Released Terrorists Reveal No Regret, Fun in Jail
Palestinian Media Watch (PMW) has recently translated interviews with released terrorists and their families broadcasted on official Palestinian Authority (PA) TV. The interviews reveal that the terrorists have no regrets, lived a life of ease in jail, and had easy access for familial visits.
The televised testimony contrasts sharply with PA libel claiming prisoners suffer harsh conditions and their families have a hard time seeing them. In 2010, PA government supervisor of prisoners Issa Keraka called for an international investigation of Israeli "violations" against PA prisoners.
The interviews came after the second batch of 26 terrorists was released on October 29, bringing the total number released to date to 52 out of 104 promised in the "gesture" for peace talks. Meanwhile a senior official in Palestinian Liberation Organization (PLO) said the PA is only staying in talks to release all 104 prisoners.
The released terrorists in the second batch of "gestures" were greeted as heroes, and summarily given a $50,000 grant each and senior positions at the PA with extremely high monthly salaries.
Asrar Samrin, one of the newly released terrorists who was serving a life sentence for the 1991 murder of Israeli Tzvi Klein, appeared on PA TV October 30. He remarked that "the first question all Israeli media ask every released prisoner is: 'Do you regret what you did or not?'"
Samrin said: "through the great PA TV, I say to the Israelis: There is no Palestinian who did something for the homeland and his nation who will regret it. We don't regret what we did and we will not regret what we did."
The segment can be seen here:
PMW also provides a segment from May 4 in which Muhammad Hilal, a terrorist who was released after having served 10 years, described prison life on PA TV. According to Hilal the "worst thing about Israeli prison" was having to sit on a metal chair for a long time while transported on the prison bus.
The "ride of torment," as Hilal called it, involved having to "sit on a metal chair, made entirely of metal, there's nothing but metal inside it."
Hilal described the daily routine for terrorist prisoners.
After exercising in the morning, Hilal said "the guys would get together in the prison yard and we'd chat, talk, eat, drink, joke and play, etc., throughout the day." There would be a "noon roll-call" for several hours of "resting in the rooms...nap time, reading time, study time," following by more time in the yard "walking, laughing, playing, joking, etc., until dark."
The interview can be seen here:
On October 30, relatives of freshly released terrorists were also interviewed on PA. According to them, the security check when visiting their terrorist kin in jail was similar to an average airport check.

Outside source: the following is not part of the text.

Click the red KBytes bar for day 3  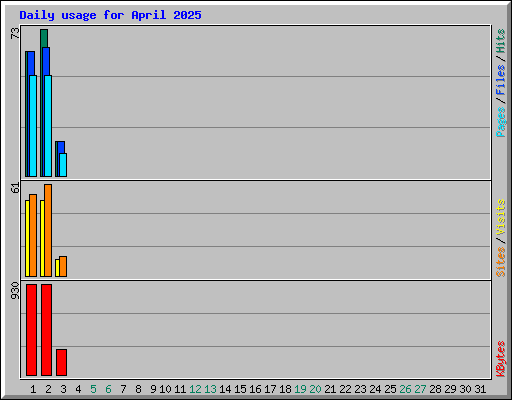[x=61, y=362]
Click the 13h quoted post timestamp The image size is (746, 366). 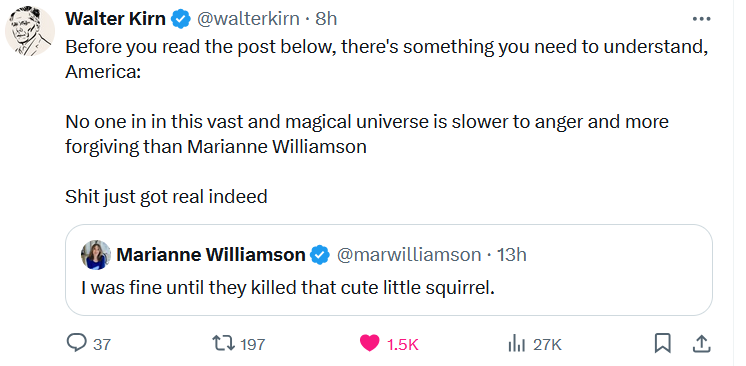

Brother of released murderer Osama Abu Hananeh said "the visit was exhausting when we went through the [security] check. They would even pass our shoes through a machine."
Meanwhile the mother of released murderer Ahmad Abd Al-Aziz Qadura, when asked if she had difficulties visiting her terrorist son, said "no, by Allah, nothing. Thank Allah, we would visit them and go home."
Hananeh, Qadura and two others murdered Motti Biton and wounded his wife Molly near Jenin in 1992.